Exercise task 1 » Quote the tower problem from "The angle of elevation of the top of a" up to and including "point B is 60°.".
──────── Text segment ────────
The angle of elevation of the top of a tower from a point A on the ground is 30°. Moving a distance of 20metres towards the foot of the tower to a point B the angle of elevation increases to 60°. Find the height of the tower & the distance of the tower from the point A.
Solution
Let h be the height of the tower and the angle of elevation of the top of the tower from a point A on the ground is 30° and on moving with distance 20 m towards the foot of tower on the point B is 60°.
Let AB = 20 and BC = x
Now we have to find the height of tower and distance of tower from point A.
So we use trigonometrical ratios.
──────── Extracted information ────────
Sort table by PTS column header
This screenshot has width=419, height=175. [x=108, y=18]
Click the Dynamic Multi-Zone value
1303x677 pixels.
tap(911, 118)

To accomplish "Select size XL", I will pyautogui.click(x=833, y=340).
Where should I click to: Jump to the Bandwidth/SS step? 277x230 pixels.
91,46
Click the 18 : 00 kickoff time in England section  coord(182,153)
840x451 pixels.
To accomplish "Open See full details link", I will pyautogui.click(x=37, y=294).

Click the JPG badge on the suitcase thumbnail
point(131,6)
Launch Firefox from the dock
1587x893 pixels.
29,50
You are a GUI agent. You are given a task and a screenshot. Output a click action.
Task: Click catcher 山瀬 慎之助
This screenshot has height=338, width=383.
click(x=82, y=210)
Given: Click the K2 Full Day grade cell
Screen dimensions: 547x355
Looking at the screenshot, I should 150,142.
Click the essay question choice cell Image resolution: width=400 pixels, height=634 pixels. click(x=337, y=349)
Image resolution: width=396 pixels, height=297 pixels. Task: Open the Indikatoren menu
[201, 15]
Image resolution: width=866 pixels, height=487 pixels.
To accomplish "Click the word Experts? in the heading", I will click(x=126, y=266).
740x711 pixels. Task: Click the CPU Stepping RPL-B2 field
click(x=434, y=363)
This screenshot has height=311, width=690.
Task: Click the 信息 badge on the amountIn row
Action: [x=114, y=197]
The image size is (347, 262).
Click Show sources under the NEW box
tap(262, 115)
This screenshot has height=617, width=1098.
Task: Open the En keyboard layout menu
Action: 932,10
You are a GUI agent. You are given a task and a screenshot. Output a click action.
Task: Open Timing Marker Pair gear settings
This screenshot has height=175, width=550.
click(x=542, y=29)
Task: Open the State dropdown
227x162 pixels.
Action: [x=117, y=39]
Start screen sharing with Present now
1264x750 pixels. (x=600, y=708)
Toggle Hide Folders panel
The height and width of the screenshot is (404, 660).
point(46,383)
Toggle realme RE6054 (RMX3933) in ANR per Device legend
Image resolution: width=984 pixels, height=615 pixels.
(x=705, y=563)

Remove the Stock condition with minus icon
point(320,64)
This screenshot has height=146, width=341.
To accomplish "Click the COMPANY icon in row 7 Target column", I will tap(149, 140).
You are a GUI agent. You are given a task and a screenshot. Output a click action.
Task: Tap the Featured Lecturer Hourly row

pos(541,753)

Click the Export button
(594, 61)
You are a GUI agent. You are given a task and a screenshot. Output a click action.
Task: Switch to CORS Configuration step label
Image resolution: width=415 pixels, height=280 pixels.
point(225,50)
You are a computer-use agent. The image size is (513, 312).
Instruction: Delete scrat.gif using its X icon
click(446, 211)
────────
Exercise task 2 » Print the records from the line with "Task: Open the State dropdown" up to and including the last line of the records.

Right answer 1 »
The angle of elevation of the top of a tower from a point A on the ground is 30°. Moving a distance of 20metres towards the foot of the tower to a point B the angle of elevation increases to 60°. Find the height of the tower & the distance of the tower from the point A.
Solution
Let h be the height of the tower and the angle of elevation of the top of the tower from a point A on the ground is 30° and on moving with distance 20 m towards the foot of tower on the point B is 60°.

Right answer 2 »
Task: Open the State dropdown
227x162 pixels.
Action: [x=117, y=39]
Start screen sharing with Present now
1264x750 pixels. (x=600, y=708)
Toggle Hide Folders panel
The height and width of the screenshot is (404, 660).
point(46,383)
Toggle realme RE6054 (RMX3933) in ANR per Device legend
Image resolution: width=984 pixels, height=615 pixels.
(x=705, y=563)

Remove the Stock condition with minus icon
point(320,64)
This screenshot has height=146, width=341.
To accomplish "Click the COMPANY icon in row 7 Target column", I will tap(149, 140).
You are a GUI agent. You are given a task and a screenshot. Output a click action.
Task: Tap the Featured Lecturer Hourly row

pos(541,753)

Click the Export button
(594, 61)
You are a GUI agent. You are given a task and a screenshot. Output a click action.
Task: Switch to CORS Configuration step label
Image resolution: width=415 pixels, height=280 pixels.
point(225,50)
You are a computer-use agent. The image size is (513, 312).
Instruction: Delete scrat.gif using its X icon
click(446, 211)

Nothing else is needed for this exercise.